Dans la pratique, il est plus que probable que la grande majorité des juridictions d’appel continueront de réformer, annuler ou confirmer de façon explicite, ne serait-ce que pour des raisons de clarté. En revanche, pour quelques décisions ponctuelles, la solution de la chambre commerciale pourrait inciter certaines cours à s’en tenir au fond du litige, au risque de créer des situations ambiguës. Les avocats, eux, continueront à multiplier les précautions rédactionnelles dans leurs conclusions : il serait périlleux de se reposer sur une éventuelle simplification implicite, car la jurisprudence antérieure demeure stricte dès lors qu’il s’agit de sanctionner l’absence de prétention expresse sur le jugement.

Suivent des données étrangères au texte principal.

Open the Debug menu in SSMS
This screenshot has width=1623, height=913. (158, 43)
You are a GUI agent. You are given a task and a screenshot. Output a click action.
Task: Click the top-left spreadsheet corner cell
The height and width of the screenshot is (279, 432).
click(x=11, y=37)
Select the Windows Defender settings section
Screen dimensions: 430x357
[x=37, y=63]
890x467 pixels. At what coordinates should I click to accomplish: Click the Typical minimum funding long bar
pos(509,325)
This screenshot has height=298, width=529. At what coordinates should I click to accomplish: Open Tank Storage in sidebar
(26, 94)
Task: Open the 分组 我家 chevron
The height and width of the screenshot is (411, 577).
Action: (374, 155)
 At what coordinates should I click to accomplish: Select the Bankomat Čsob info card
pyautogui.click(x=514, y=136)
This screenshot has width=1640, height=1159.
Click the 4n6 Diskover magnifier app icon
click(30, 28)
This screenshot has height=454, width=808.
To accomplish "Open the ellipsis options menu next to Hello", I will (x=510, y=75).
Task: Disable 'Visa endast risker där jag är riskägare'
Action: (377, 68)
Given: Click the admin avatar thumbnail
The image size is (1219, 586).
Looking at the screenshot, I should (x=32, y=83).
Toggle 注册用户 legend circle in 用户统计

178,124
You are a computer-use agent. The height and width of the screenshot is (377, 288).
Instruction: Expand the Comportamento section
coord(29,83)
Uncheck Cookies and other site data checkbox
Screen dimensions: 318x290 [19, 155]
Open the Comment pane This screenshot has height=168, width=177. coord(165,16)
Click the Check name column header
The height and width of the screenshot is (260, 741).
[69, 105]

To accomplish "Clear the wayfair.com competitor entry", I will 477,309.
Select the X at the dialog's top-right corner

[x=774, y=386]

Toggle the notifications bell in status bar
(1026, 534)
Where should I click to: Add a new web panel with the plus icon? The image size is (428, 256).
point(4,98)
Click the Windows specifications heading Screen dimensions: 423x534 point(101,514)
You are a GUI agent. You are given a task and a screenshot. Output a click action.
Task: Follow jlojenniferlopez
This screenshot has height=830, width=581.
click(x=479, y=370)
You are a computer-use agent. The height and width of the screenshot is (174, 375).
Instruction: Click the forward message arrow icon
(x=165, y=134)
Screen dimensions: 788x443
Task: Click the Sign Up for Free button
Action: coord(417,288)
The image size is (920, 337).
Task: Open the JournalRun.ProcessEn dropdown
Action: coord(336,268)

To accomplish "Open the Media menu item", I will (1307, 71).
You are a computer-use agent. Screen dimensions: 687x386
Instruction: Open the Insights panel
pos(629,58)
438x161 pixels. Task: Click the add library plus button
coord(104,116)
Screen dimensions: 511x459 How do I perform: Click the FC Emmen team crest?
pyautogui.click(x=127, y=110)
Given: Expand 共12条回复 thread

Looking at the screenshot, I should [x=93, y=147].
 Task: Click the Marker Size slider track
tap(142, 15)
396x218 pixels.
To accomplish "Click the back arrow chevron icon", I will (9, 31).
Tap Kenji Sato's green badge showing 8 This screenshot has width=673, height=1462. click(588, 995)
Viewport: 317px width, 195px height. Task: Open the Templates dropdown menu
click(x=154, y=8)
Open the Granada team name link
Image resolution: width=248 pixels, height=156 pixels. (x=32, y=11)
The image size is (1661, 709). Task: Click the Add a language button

À plus long terme, on peut espérer un revirement ou, du moins, une mise au point de la Cour de cassation. La cohérence de la procédure civile exigerait que si l’appelant est obligé de demander l’infirmation ou l’annulation d’un jugement, la juridiction saisie réponde à cette demande de manière formelle. Le mouvement global de réformes successives (décrets, circulaires, jurisprudences) tend vers une formalisation croissante de l’appel comme voie de réformation plutôt que de simple ré-examen de la totalité du litige. Il paraît dès lors contradictoire de dispenser la juridiction du second degré de toute mention claire quant au sort du jugement attaqué, alors même qu’elle doit, dans l’absolu, organiser la sécurité juridique des justiciables et mettre fin au conflit.
Cet arrêt de la chambre commerciale suscite de nombreuses interrogations dans le monde des avocats et des magistrats, et plus largement parmi tous les praticiens du contentieux civil. Loin d’être anecdotique, il interroge la cohérence même de l’office du juge d’appel. S’il est logique d’imposer aux professionnels du droit un formalisme précis pour saisir la cour, ne serait-il pas tout aussi cohérent d’exiger de celle-ci qu’elle statue formellement sur la confirmation, la réformation ou l’annulation du jugement attaqué ? La question reste ouverte. En l’état, une zone d’ombre demeure, et il ne fait guère de doute que la Cour de cassation, confrontée à d’autres pourvois, sera amenée, tôt ou tard, à clarifier à nouveau la portée de l’article 542 du code de procédure civile. D’ici là, l’usage prudent et traditionnel de statuer explicitement sur le sort du jugement restera sans nul doute la règle de facto dans la plupart des juridictions d’appel françaises.